Clover vs. buttercups

March 31, 2009

I’ve been kind of assuming that weed that’s been steadily marching across our yard was clover, even though it had a different leaf edge (frilly vs. smooth), root structure (dense with runners vs. fibrous) and flower (yellow petals vs white/pink/red balls). A very short search on the web turned up this website, which made it clear that we are dealing not with clover, but with buttercups. Hmmm.



A little bit more searching, and I’m increasingly impressed at the scale of the problem. Apparently buttercups, with their runners and thick roots that can grow up to 25 cm deep are a nearly unstoppable force. They thrive in damp and acidic soil. (Check and check.) They crowd out all other life forms. And, to top it off, they’re poisonous and you can get bad rashes if you come in contact with them or breathe the leaves’ oil. Super.

It sounds like we have two options:

The first is to give up on the grass and go for a buttercup yard. The advantages: at this rate of growth, the yard will be all buttercup by the end of the summer, the leaves are genuinely attractive and tolerate mowing well, and buttercups appear to be the only thing that can out-compete the moss. Disadvantages: we’d miss the grass, and some sort of containment is needed to keep the buttercups from marching straight into the garden beds (which they’re also taking over).

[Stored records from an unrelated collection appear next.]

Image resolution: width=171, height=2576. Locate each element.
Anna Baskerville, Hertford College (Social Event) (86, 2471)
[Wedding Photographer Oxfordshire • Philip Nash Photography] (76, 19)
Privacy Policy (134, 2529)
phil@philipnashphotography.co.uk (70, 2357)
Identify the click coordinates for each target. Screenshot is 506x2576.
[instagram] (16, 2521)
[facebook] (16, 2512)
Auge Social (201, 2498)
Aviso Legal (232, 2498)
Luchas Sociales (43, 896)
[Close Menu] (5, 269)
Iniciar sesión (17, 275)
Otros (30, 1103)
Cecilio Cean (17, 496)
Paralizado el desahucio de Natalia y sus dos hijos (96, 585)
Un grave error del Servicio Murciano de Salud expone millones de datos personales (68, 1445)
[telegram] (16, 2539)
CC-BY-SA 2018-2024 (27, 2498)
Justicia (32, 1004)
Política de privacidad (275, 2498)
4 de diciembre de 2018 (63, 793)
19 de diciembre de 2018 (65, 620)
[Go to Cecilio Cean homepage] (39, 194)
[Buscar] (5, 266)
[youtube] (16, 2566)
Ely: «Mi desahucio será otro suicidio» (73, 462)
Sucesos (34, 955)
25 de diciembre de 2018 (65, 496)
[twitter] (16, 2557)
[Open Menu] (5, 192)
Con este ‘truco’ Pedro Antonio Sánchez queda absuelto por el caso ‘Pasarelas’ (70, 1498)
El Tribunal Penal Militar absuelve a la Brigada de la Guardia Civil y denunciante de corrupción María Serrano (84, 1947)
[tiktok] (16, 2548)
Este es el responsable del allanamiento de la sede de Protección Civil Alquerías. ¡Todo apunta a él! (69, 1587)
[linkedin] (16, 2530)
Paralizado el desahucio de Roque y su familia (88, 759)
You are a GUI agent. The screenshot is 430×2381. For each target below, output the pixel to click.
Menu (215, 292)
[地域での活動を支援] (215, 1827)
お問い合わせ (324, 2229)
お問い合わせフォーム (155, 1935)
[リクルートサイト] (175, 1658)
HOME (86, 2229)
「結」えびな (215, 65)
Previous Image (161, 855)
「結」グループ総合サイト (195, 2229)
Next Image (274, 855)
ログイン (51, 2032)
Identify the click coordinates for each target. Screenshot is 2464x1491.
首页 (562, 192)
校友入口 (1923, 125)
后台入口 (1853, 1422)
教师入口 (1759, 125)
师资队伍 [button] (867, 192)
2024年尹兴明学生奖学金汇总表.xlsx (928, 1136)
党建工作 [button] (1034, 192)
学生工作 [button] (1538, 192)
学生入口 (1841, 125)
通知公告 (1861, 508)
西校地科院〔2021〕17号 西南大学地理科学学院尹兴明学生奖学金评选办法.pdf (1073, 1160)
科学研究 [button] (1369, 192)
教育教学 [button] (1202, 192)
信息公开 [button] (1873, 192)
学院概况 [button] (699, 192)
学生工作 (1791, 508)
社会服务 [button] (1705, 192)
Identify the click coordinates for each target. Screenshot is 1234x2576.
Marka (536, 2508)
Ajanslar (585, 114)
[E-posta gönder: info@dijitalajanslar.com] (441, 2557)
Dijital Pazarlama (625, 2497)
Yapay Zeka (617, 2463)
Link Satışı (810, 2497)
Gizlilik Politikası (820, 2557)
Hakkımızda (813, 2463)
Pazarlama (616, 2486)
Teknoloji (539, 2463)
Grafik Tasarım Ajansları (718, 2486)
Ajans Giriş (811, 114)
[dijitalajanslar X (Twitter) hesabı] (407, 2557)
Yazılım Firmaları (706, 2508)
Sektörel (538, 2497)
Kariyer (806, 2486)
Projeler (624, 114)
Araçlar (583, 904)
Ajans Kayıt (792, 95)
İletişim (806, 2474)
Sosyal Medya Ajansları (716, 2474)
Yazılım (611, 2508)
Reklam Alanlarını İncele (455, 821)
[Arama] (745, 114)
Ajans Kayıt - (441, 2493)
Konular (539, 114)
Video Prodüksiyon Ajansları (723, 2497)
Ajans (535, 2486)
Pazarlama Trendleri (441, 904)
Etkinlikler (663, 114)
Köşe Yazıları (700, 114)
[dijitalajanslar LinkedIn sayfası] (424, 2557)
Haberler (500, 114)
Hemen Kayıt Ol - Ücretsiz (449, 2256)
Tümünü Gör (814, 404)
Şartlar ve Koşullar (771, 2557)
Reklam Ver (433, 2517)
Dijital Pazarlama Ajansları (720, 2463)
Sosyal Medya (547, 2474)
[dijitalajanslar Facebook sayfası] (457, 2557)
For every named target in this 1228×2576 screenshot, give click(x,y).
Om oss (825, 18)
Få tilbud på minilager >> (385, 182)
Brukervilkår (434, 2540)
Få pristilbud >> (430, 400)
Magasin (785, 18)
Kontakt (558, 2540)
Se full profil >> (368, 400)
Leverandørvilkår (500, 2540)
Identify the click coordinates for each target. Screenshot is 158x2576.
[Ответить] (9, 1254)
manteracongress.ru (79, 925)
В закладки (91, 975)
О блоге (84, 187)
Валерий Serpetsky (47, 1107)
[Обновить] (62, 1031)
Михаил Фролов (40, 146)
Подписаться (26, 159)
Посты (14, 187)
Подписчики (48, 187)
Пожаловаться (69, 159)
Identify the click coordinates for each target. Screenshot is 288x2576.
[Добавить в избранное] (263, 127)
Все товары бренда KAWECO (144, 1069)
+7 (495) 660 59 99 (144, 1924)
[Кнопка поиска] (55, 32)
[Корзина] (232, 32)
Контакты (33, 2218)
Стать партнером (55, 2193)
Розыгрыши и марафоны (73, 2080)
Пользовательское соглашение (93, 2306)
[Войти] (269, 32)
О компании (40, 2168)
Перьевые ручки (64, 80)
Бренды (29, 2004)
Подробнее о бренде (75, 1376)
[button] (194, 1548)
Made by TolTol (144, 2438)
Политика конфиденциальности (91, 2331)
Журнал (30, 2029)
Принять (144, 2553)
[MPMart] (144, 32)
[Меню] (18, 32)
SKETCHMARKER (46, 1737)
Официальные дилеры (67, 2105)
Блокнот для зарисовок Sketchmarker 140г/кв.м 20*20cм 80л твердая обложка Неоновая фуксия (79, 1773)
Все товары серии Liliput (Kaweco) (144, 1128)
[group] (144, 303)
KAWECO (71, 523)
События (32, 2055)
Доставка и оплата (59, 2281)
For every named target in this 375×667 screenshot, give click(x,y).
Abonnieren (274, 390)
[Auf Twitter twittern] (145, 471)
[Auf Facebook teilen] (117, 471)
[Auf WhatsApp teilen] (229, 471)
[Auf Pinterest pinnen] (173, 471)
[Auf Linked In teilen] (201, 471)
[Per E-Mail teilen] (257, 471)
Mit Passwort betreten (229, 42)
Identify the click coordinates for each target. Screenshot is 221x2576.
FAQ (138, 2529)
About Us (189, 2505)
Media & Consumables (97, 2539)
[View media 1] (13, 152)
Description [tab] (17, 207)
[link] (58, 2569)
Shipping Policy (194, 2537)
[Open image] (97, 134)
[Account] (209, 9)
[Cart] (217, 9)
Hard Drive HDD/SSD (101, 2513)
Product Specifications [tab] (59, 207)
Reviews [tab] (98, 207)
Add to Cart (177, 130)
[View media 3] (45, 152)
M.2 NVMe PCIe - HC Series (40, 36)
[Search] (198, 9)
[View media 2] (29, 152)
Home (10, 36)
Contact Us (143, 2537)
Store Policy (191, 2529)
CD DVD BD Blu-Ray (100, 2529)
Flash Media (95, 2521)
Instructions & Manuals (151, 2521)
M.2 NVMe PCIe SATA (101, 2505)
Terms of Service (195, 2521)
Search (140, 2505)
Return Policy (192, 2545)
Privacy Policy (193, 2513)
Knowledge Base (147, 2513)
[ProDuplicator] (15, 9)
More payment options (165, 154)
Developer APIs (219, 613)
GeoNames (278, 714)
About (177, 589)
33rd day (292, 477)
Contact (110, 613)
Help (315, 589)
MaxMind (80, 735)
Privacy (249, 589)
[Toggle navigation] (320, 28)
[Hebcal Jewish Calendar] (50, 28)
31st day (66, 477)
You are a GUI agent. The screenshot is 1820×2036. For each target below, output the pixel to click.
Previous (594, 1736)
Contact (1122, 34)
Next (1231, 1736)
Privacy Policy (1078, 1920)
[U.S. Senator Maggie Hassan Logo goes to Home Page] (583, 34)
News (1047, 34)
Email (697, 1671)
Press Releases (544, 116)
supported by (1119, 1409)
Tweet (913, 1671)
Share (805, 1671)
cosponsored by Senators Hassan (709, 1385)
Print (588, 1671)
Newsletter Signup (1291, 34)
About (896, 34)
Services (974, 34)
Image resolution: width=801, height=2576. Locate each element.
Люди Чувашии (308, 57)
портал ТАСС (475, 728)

The second option is to just start spraying immediately with highly potent broadleaf killers, and to repeat frequently until the last of the stuff is dead. (And then to stay on guard because that root structure is dense, deep, and long-lived.) Advantages: cheap, relatively easy, not too time-intensive, more-or-less effective over time. Plus, Kevin gets to use the chemical sprayer, which makes him cheerful. Disadvantages: toxic chemicals.

The third option is to try to dig it out manually, but we’d have to dig a foot down and replace all of the topsoil to be guaranteed success, and the time investment, difficulty, and expense effectively renders this a non-option.




Sounds like we have weed poison in our future?